[rabbitmq-discuss] Clustering Issue

Tue Sep 1 18:41:10 BST 2009

Tony,

Thanks for responding. I'm not sure we're at a point where either of
these scenarios would be appealing. The first one requires additional
hardware and cost and I agree the second one just seems unnecessarily
redundant, not to mention the burden of clients ensuring uniqueness of a
message, probably using some DHT, again more hardware and cost.

We're fortunate in that our current load requirements are such that we
can experiment a bit with several client-based consensus approaches to
mitigate down servers and provide near real-time failover. My real hope
was that RabbitMQ could provide server-side failover functionality or
some kind of loud, broadcasted failure, which clients could detect to
perform their own fail-over (reconnection, declare exchanges/queues,
etc.). This may fall outside the scope of AMQP but I think it could be
beneficial to your user base. 

For now I think we'll bake our failover into our client implementation.
Thanks again for taking the time to respond.

Jorge

-----Original Message-----
From: Tony Garnock-Jones [mailto:tonyg at lshift.net] 
Sent: Tuesday, September 01, 2009 3:45 AM
To: Jorge Varona
Cc: Matthias Radestock; rabbitmq-discuss at lists.rabbitmq.com
Subject: Re: [rabbitmq-discuss] Clustering Issue

Hi Jorge,

Jorge Varona wrote:
> do you have any recommendations on how I could
> provide a higher durability and fault-tolerance guarantees to my
> consumers?

There are a couple of approaches you could use, depending on your exact
requirements and the level of complexity you're willing to cope with.
The two main classes of solution are

 - run a shared filesystem underneath rabbit, with a hot standby if
   one server should fail. This separates data availability from
   service availability, and reduces the "no service" window to the
   failover interval.

 - run two servers and route *all* traffic through *both*, deduping
   at the receiving client.
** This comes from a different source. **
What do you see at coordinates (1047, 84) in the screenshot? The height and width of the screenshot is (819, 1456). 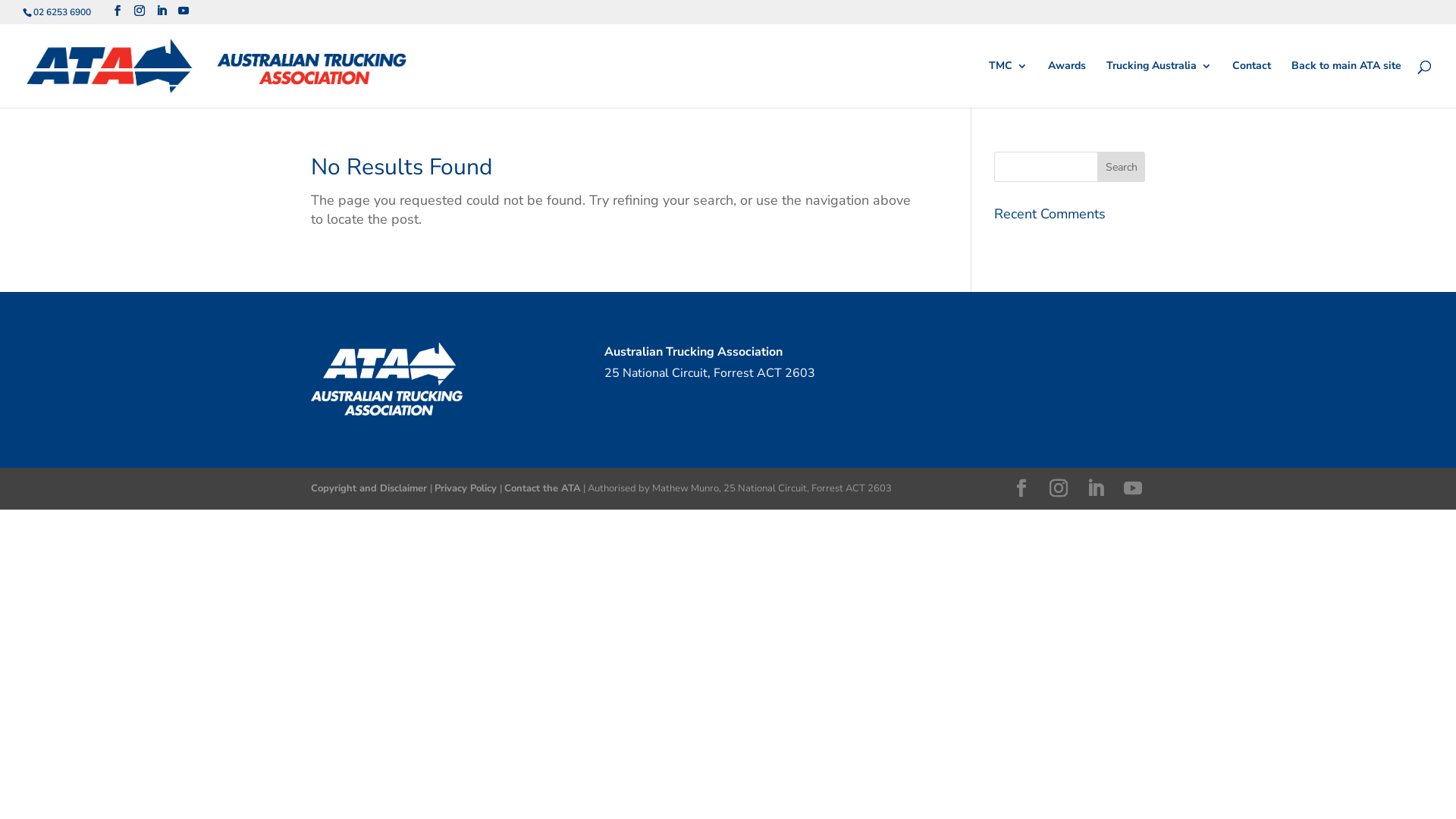 I see `'Awards'` at bounding box center [1047, 84].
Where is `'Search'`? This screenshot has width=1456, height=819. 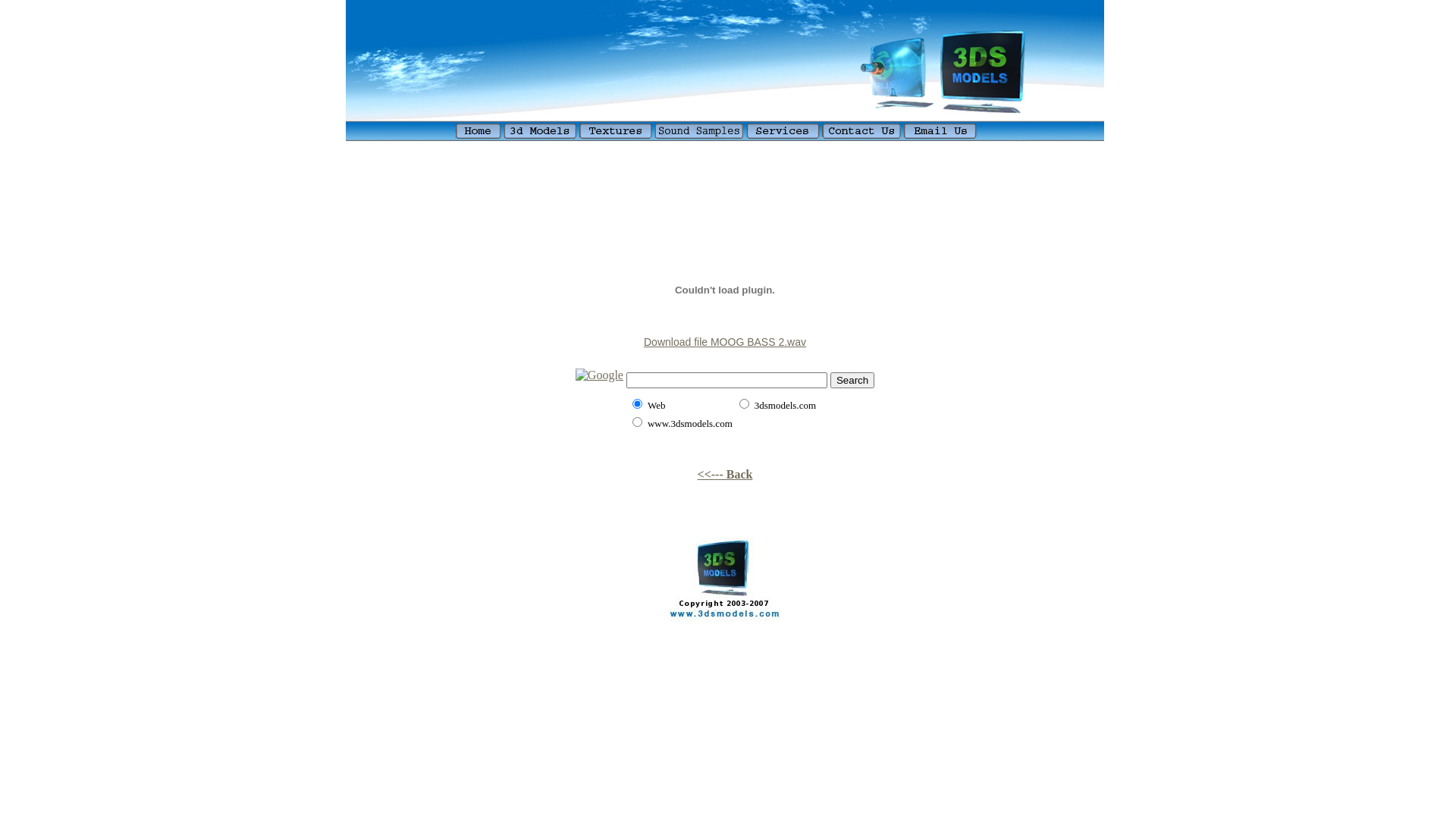 'Search' is located at coordinates (852, 378).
This gives as many nines of uptime as you
   want, at a cost in administrative complexity and bandwidth wastage

We've been talking about this stuff to various people recently so have
some illustrations of what we mean that might be useful: see
http://dev.lshift.net/tonyg/rabbitmq-intro-ha.pdf. [1]

Regards,
  Tony

[1]: A slightly earlier slide deck has a little bit more explanation
attached, and carries similar content otherwise:
http://dev.lshift.net/tonyg/Achieving%20Scale%20with%20Messaging%20and%2
0the%20Cloud%2020090709%20(with%20notes).pdf

-- 
 [][][] Tony Garnock-Jones     | Mob: +44 (0)7905 974 211
   [][] LShift Ltd             | Tel: +44 (0)20 7729 7060
 []  [] http://www.lshift.net/ | Email: tonyg at lshift.net